== Exercise goal ==
Only the lines from the one containing "Favorite the 検収書 template star" through the end of the entries are to be copied, exactly and without pictures, please.

== Collected data entries ==
◇ ◇ ◇
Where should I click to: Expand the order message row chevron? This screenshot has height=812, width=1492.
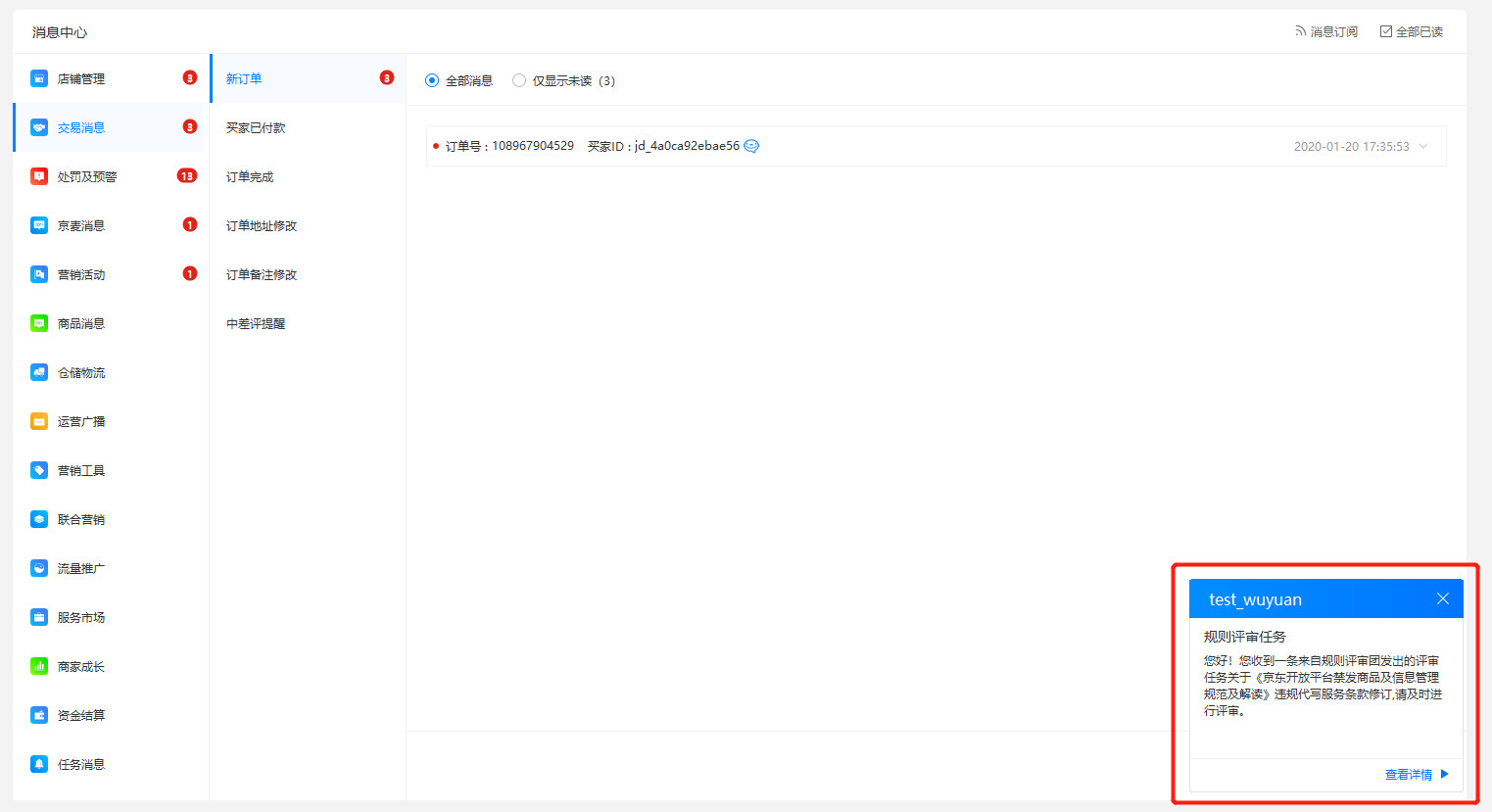point(1423,146)
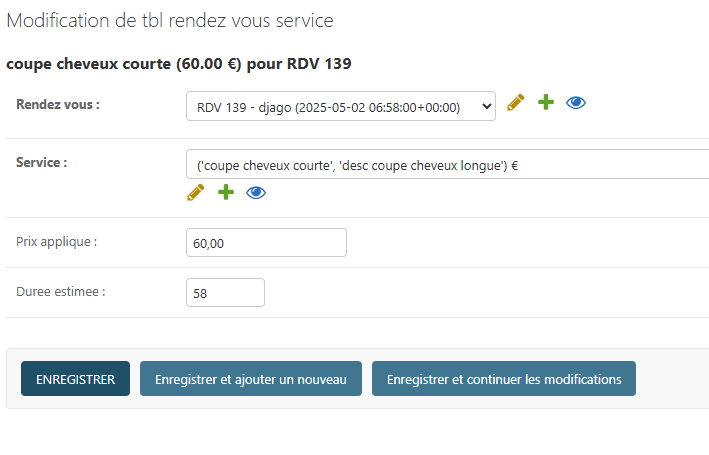Click the green plus to add a Service
709x455 pixels.
click(225, 192)
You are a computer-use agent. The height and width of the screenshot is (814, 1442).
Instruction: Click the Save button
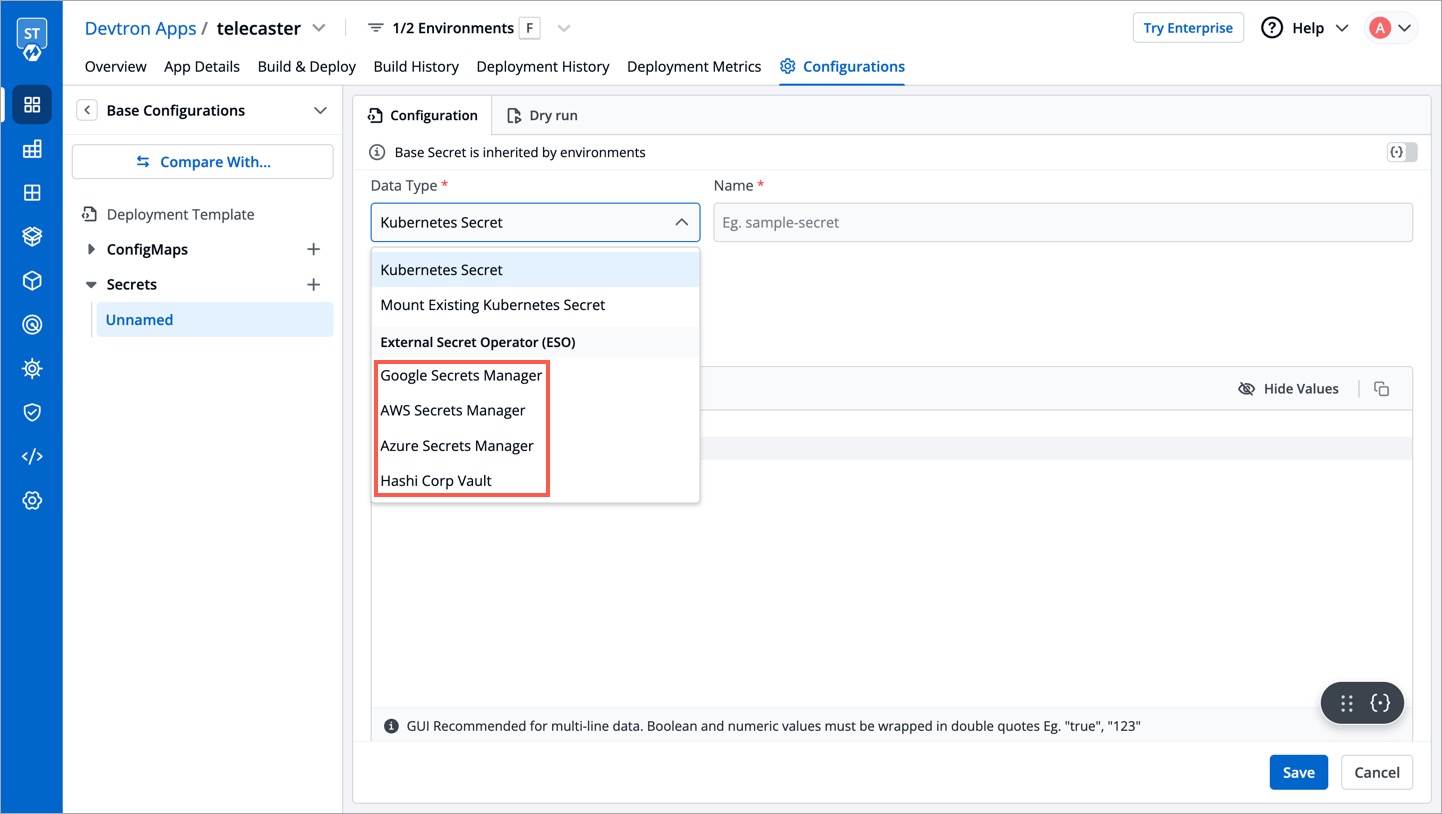1298,772
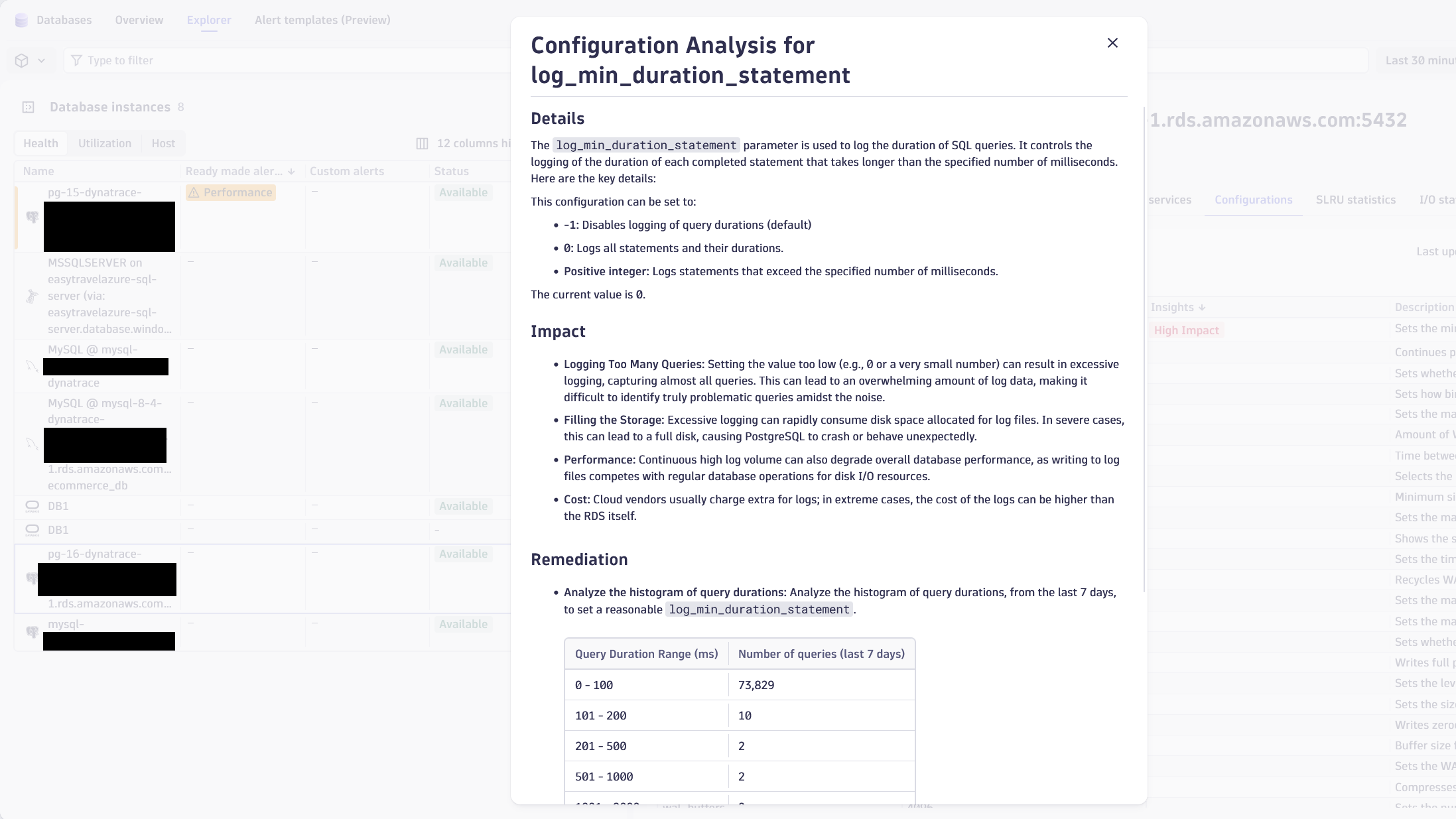Close the Configuration Analysis dialog
Image resolution: width=1456 pixels, height=819 pixels.
tap(1112, 42)
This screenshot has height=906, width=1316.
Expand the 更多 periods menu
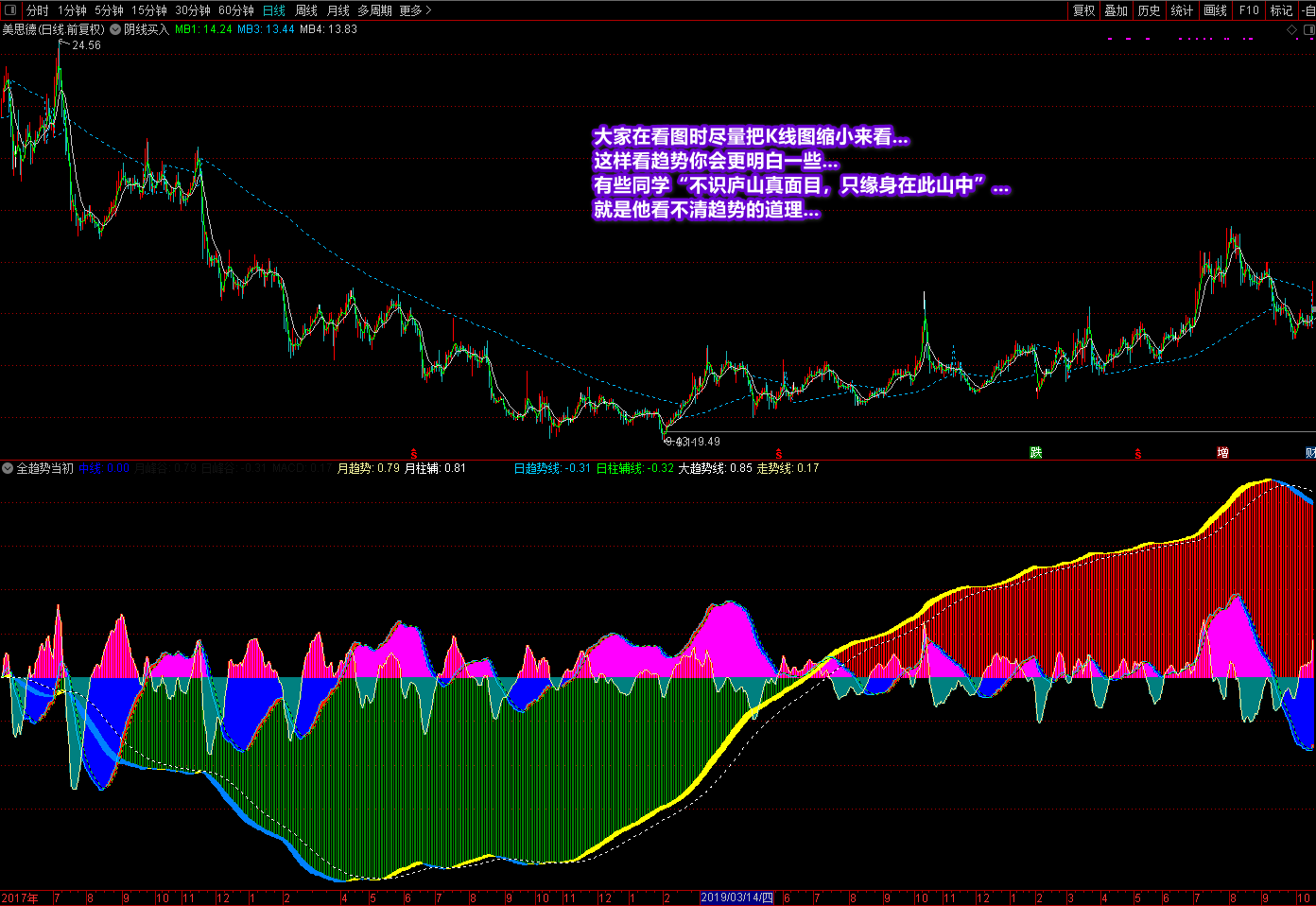(415, 10)
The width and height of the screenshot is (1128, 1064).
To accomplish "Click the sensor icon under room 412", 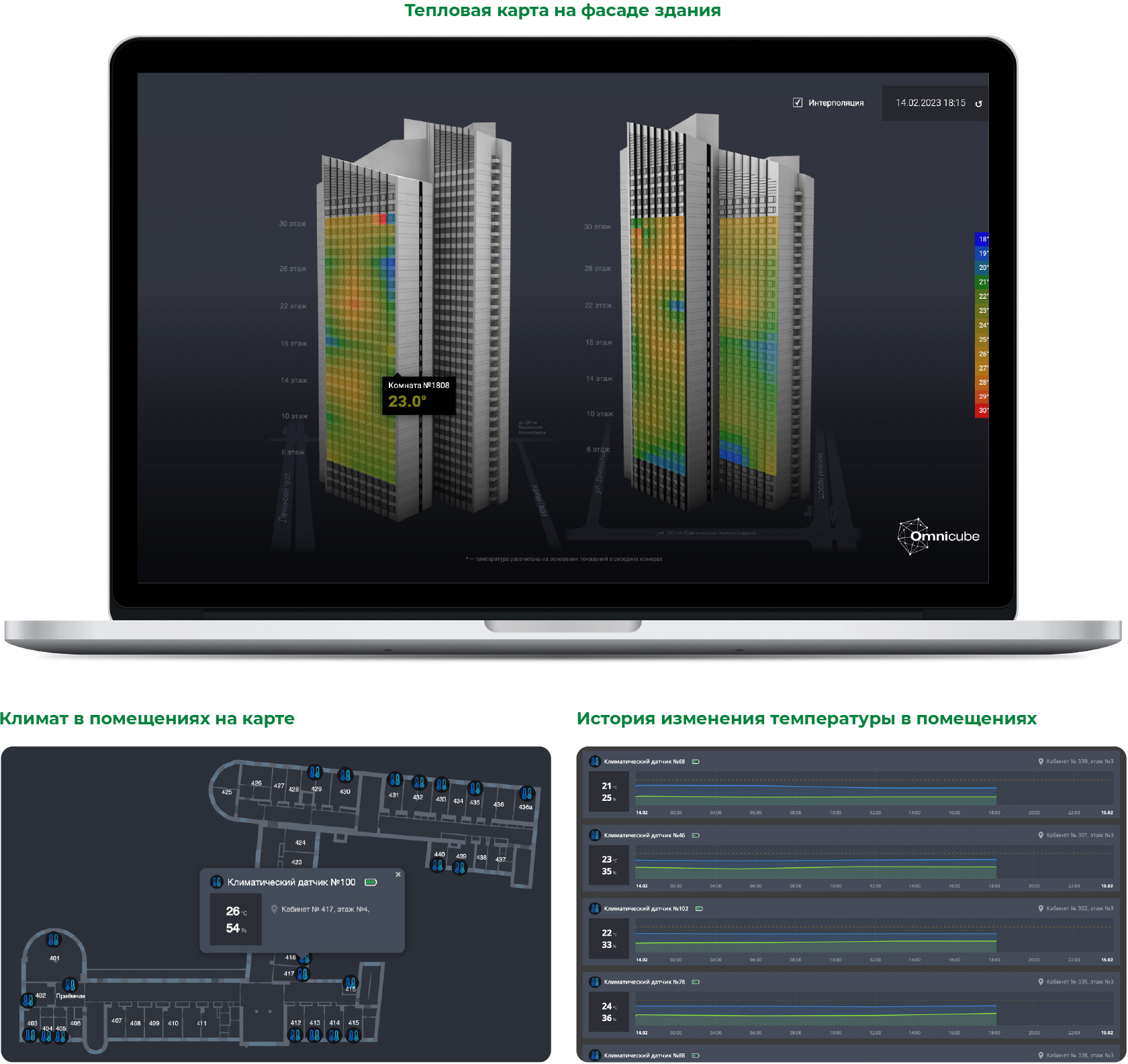I will click(x=295, y=1035).
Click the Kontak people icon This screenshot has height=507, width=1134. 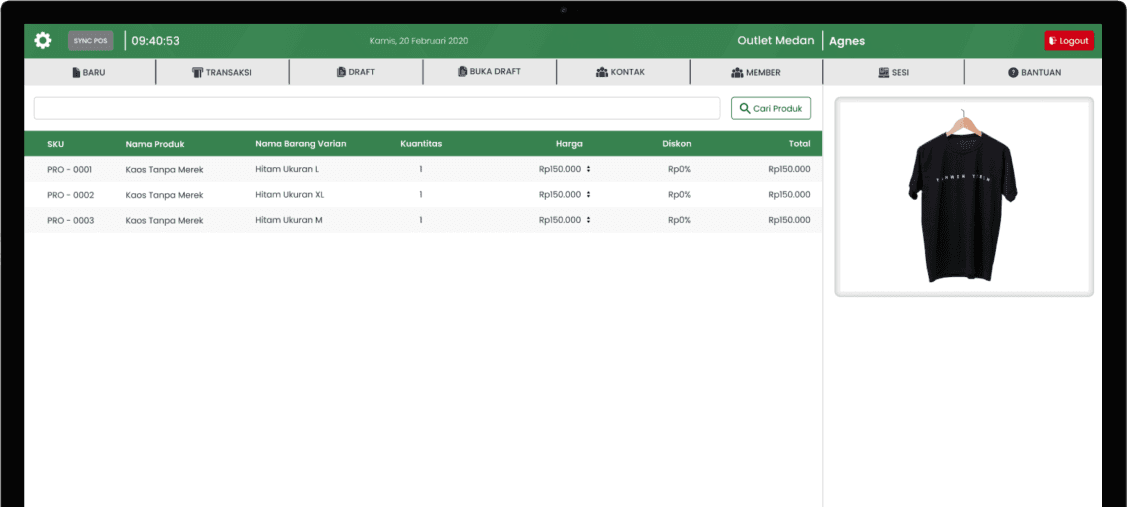[601, 73]
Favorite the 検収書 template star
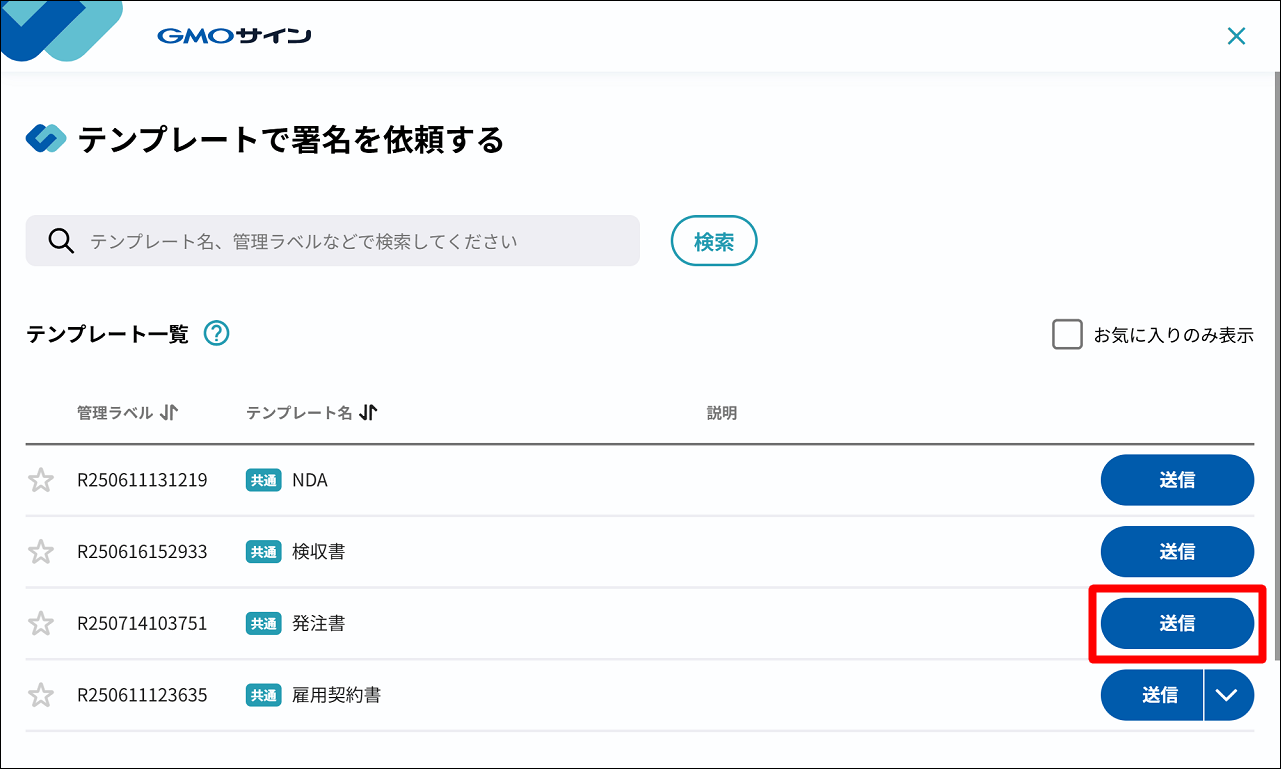The image size is (1281, 769). point(40,552)
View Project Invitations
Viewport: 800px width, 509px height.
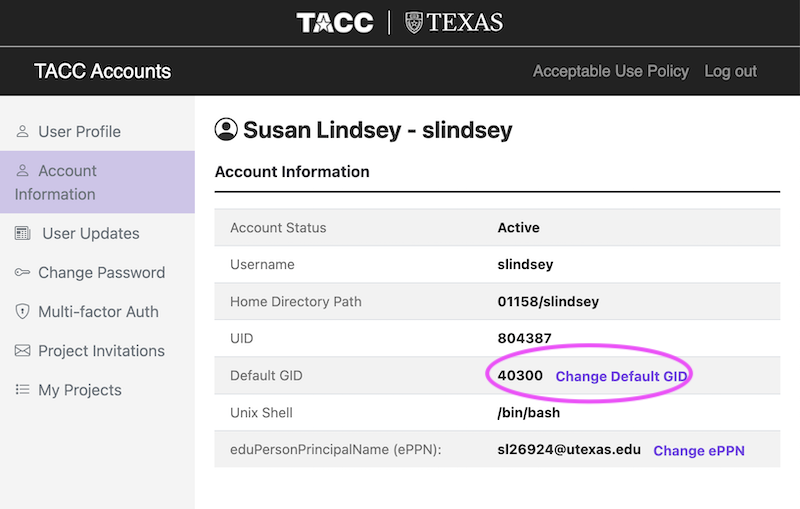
◇ ◇ ◇
== Answer section ==
Favorite the 検収書 template star
The image size is (1281, 769). point(40,552)
View Project Invitations
Viewport: 800px width, 509px height.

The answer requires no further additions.